Each of these creatives has the fame and influence to demand these kinds of deals. But right now they are the exception, not the norm. These deals may not seem like an option for many up-and-coming filmmakers, actors, or musicians who are still waiting for their first big break. But given all the recent hand-wringing about Hollywood being turned upside down due to industry consolidation and AI technology, it’s worth examining what a sustainable model of creative ownership could look like.
“For too long, many creatives — especially women and people of color — have generated extraordinary cultural and financial value without sharing proportionally in the wealth created,” said Muller. “Compensation has to move beyond fees to participation. Equity stakes, profit-sharing and revenue participation models matter because they turn talent into long-term stakeholders.”
Impact and upside
Other trends cut in the opposite direction, such as the determination of studio executives to cut costs to fund their expansionist ambitions (see: Paramount post-WBD acquisition).
There are also difficult questions about who should get to participate in the long-term upside and in what form, “from contract labor to asset ownership,” as Muller put it. Creative professionals will be fighting an uphill battle without the support of impact investors.
Take for example filmmaker Ava DuVernay, who in late 2023 raised $35 million in blended financing to produce “Origin,” an award-winning film based on journalist Isabel Wilkerson’s 2020 book, “Caste: The Origin of Our Discontents.” Instead of going to Hollywood studio executives, DuVernay made a point of pursuing backers that believed in the story she was trying to tell.

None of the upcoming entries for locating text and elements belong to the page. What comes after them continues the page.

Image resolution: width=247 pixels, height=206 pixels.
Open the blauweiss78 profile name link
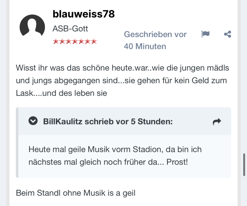84,14
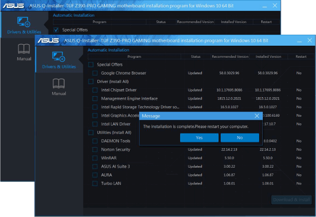Toggle the Google Chrome Browser checkbox
The width and height of the screenshot is (316, 217).
pos(95,73)
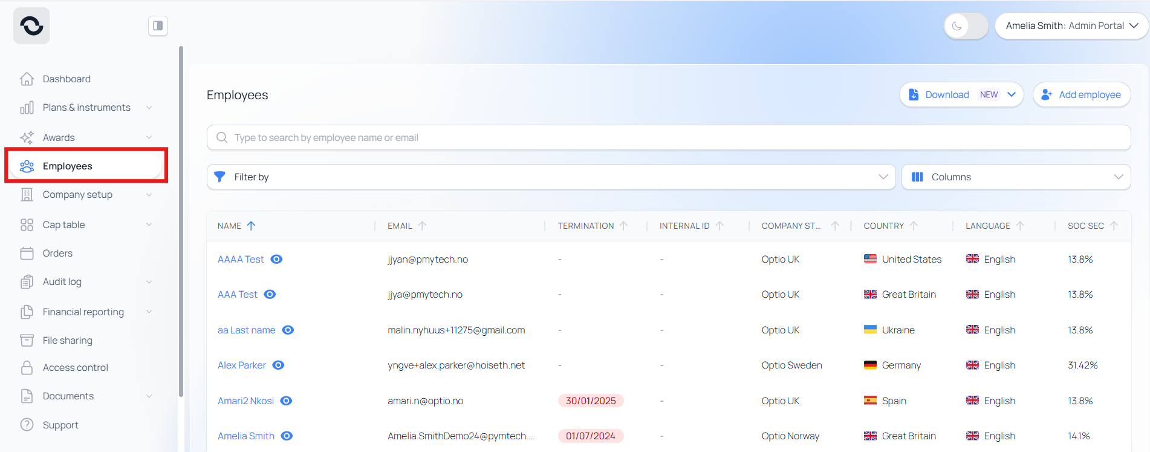Click the Support question mark icon
Screen dimensions: 1150x452
pos(27,425)
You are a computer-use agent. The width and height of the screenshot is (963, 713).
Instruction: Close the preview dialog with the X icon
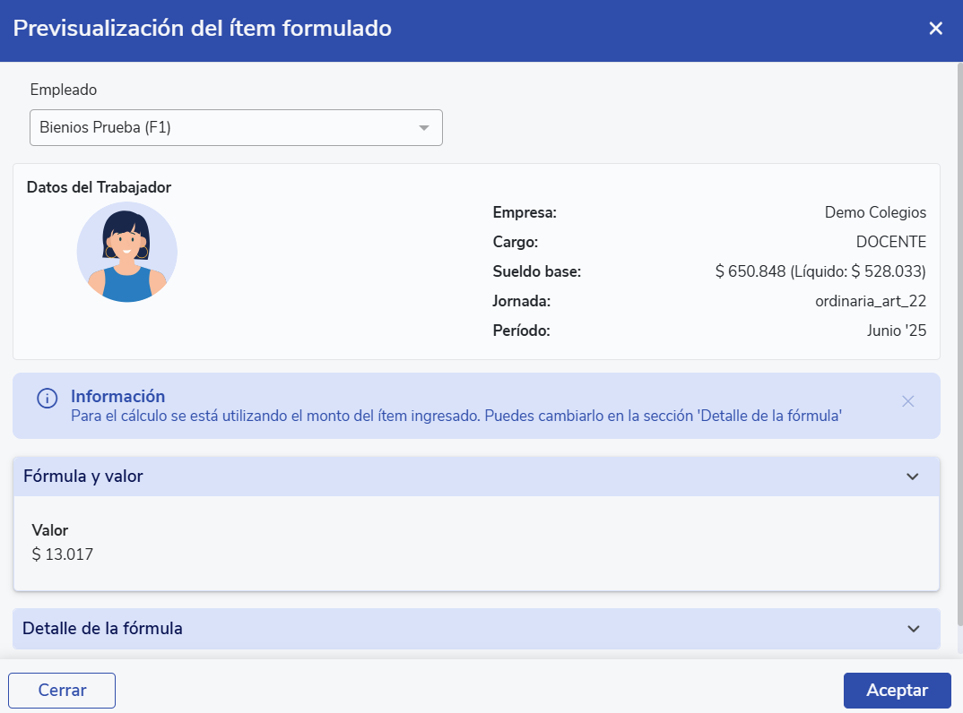click(x=935, y=29)
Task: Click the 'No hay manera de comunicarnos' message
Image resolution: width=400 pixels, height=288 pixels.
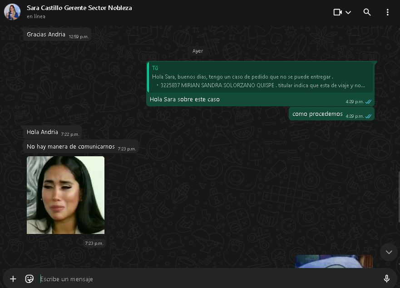Action: (x=71, y=147)
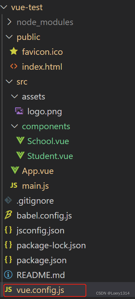Click the HTML brackets icon of index.html
This screenshot has height=299, width=135.
click(14, 66)
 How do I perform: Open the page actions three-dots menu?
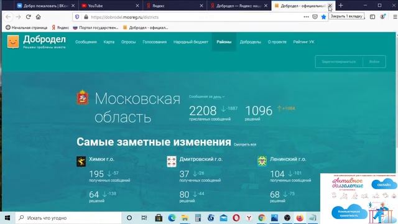pyautogui.click(x=306, y=17)
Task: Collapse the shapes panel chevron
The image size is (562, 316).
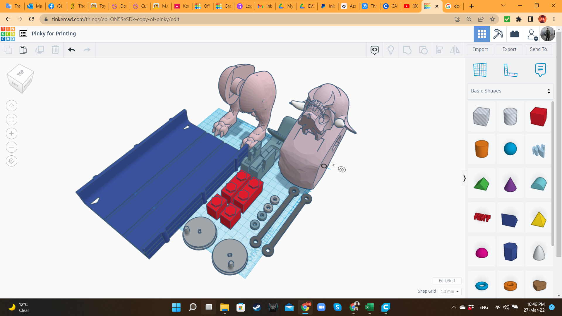Action: click(464, 178)
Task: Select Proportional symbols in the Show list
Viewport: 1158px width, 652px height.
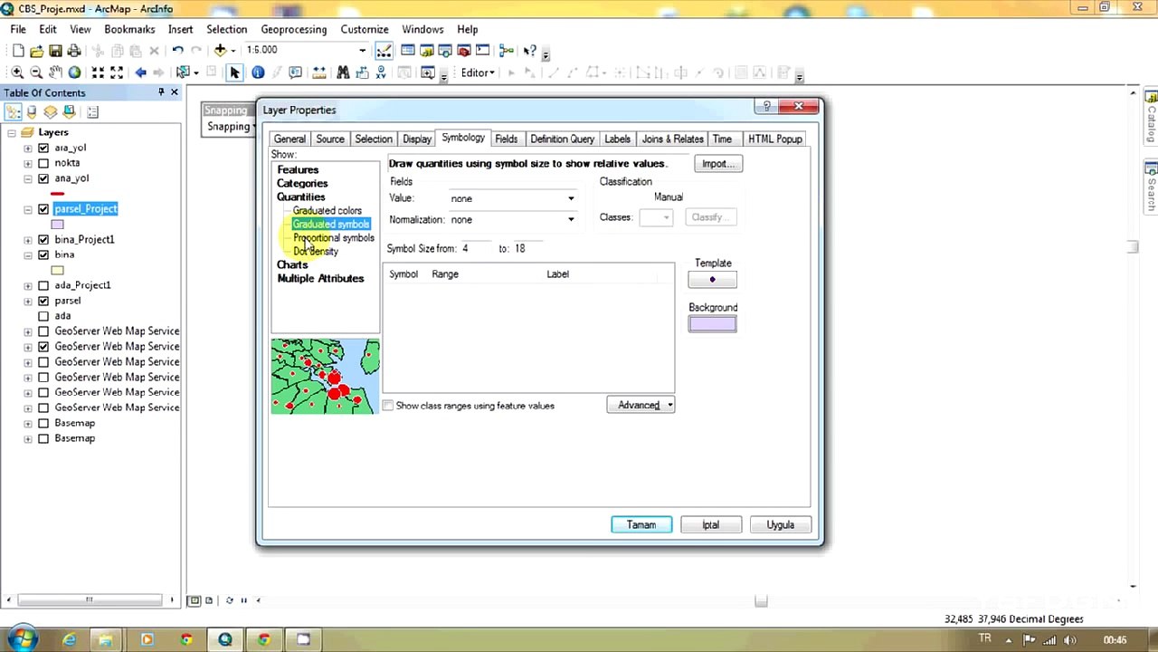Action: [x=333, y=238]
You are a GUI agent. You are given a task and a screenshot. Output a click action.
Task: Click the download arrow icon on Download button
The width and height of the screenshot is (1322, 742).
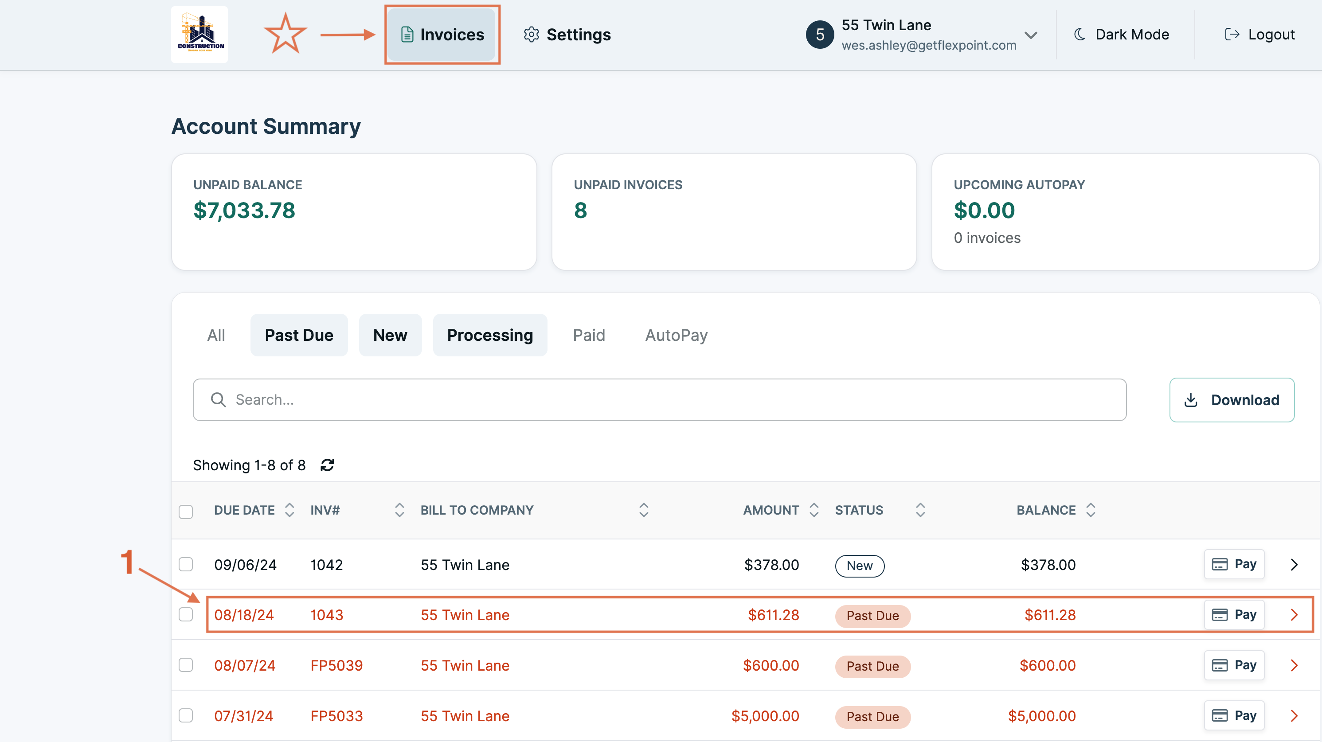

Ford Foundation put in $10 million as the anchor investor, which helped bring in other investors like Emerson Collective (led by Laurene Powell Jobs), MacArthur Foundation, Pivotal Ventures (led by Melinda French Gates), and NBA stars Chris Paul, Karl-Anthony Towns, and Malcolm Brogdon.
“We’re looking to disrupt the systems that ensnare and keep content with purpose in a bottleneck in Hollywood,” DuVernay put it at the time. “I can’t force Hollywood to care about this. Why don’t we make it outside of Hollywood in a different way and reach audiences differently?”
Added Muller: “The challenge is not a lack of talent or ideas — it is the structural concentration of capital and distribution power. Emerging ownership models can shift that dynamic, but they require patient capital and institutional courage. When creatives have both voice and stake, the entire ecosystem becomes more innovative, more resilient and ultimately more reflective of the audiences it serves.”
Impact investors have historically underinvested in the creative economy – in part because of a lack of investable opportunities and a misperception that such investments are inherently risky and/or not that impactful.
Successes like “Sinners” and “Origin” show that the creative industries have the power to shape public imagination and catalyze social change. This is the kind of impact many impact investors are after, going beyond small, iterative improvements to transformational changes with the potential to shift entire systems.